## Work request
Return the data exactly, apart from leaving out the pictures.

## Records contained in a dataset
* * * * * * * * *
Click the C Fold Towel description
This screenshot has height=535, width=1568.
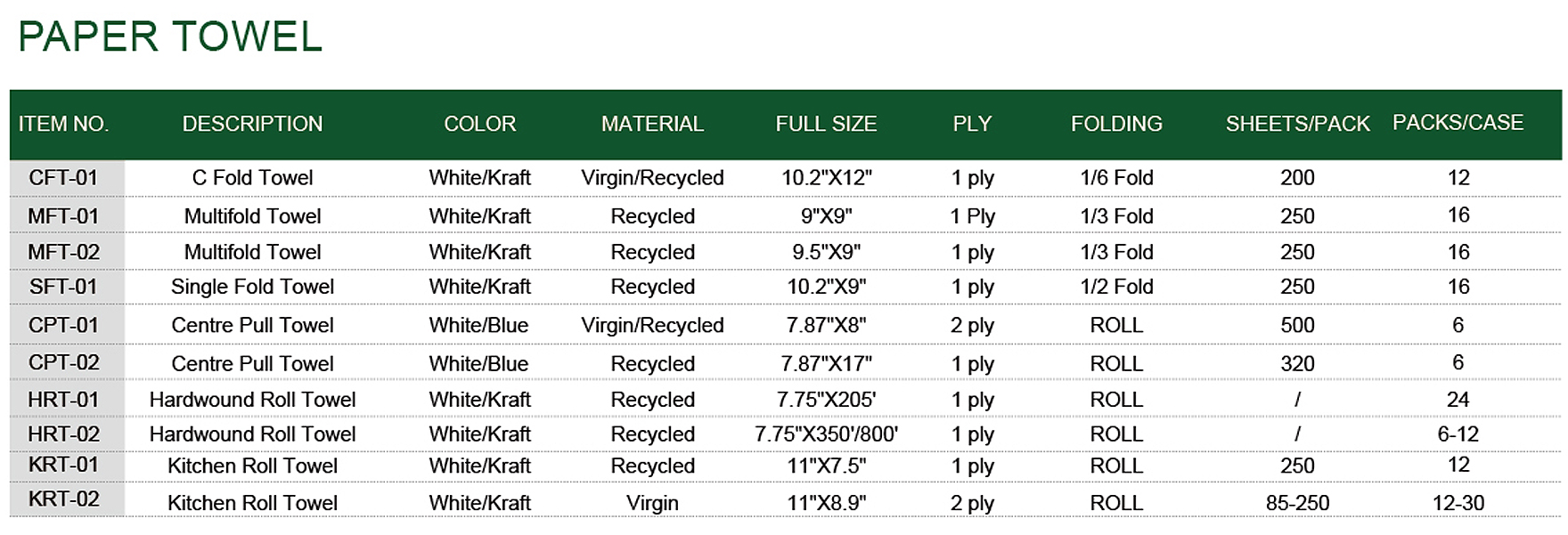pos(252,177)
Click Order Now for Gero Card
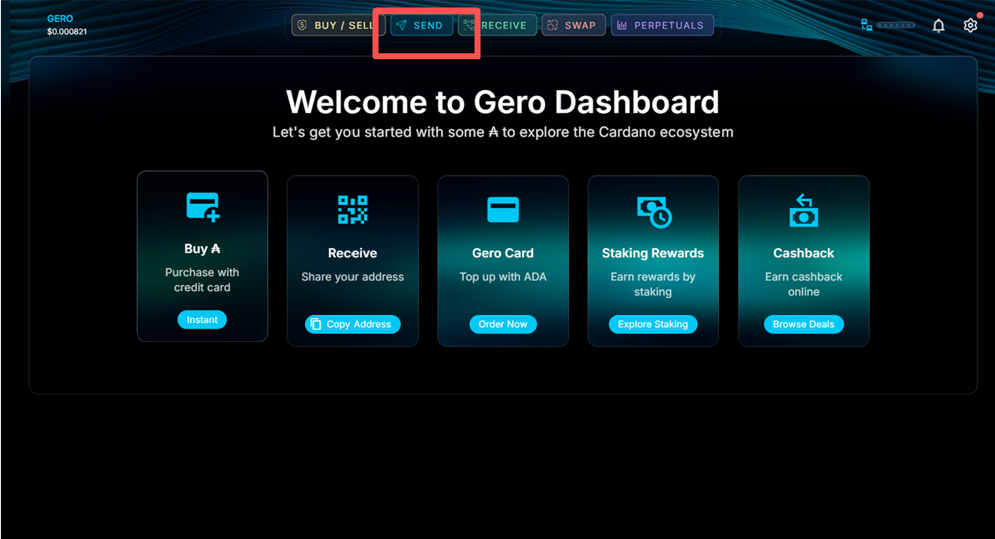Image resolution: width=995 pixels, height=539 pixels. click(503, 324)
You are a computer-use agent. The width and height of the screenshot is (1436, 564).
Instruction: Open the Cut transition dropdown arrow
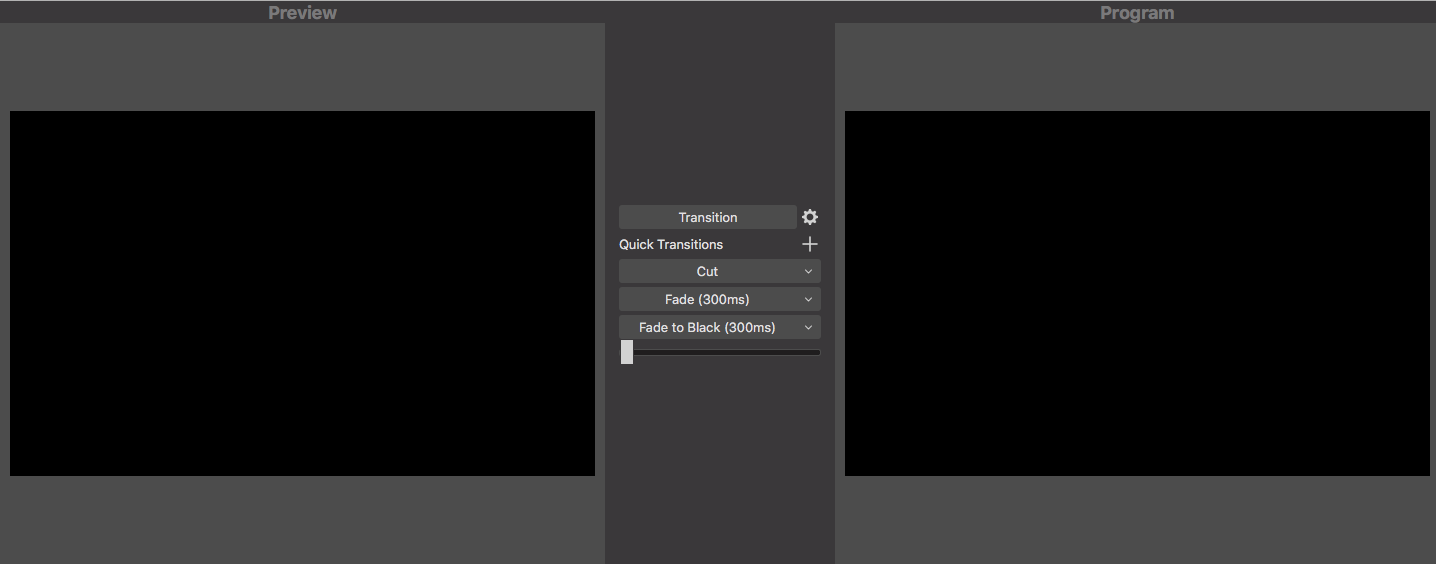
* * * * * * * * *
## Task solution
Click the C Fold Towel description
This screenshot has height=535, width=1568.
pos(252,177)
Click Order Now for Gero Card
Image resolution: width=995 pixels, height=539 pixels. click(503, 324)
You are a computer-use agent. The width and height of the screenshot is (1436, 564).
Instruction: Open the Cut transition dropdown arrow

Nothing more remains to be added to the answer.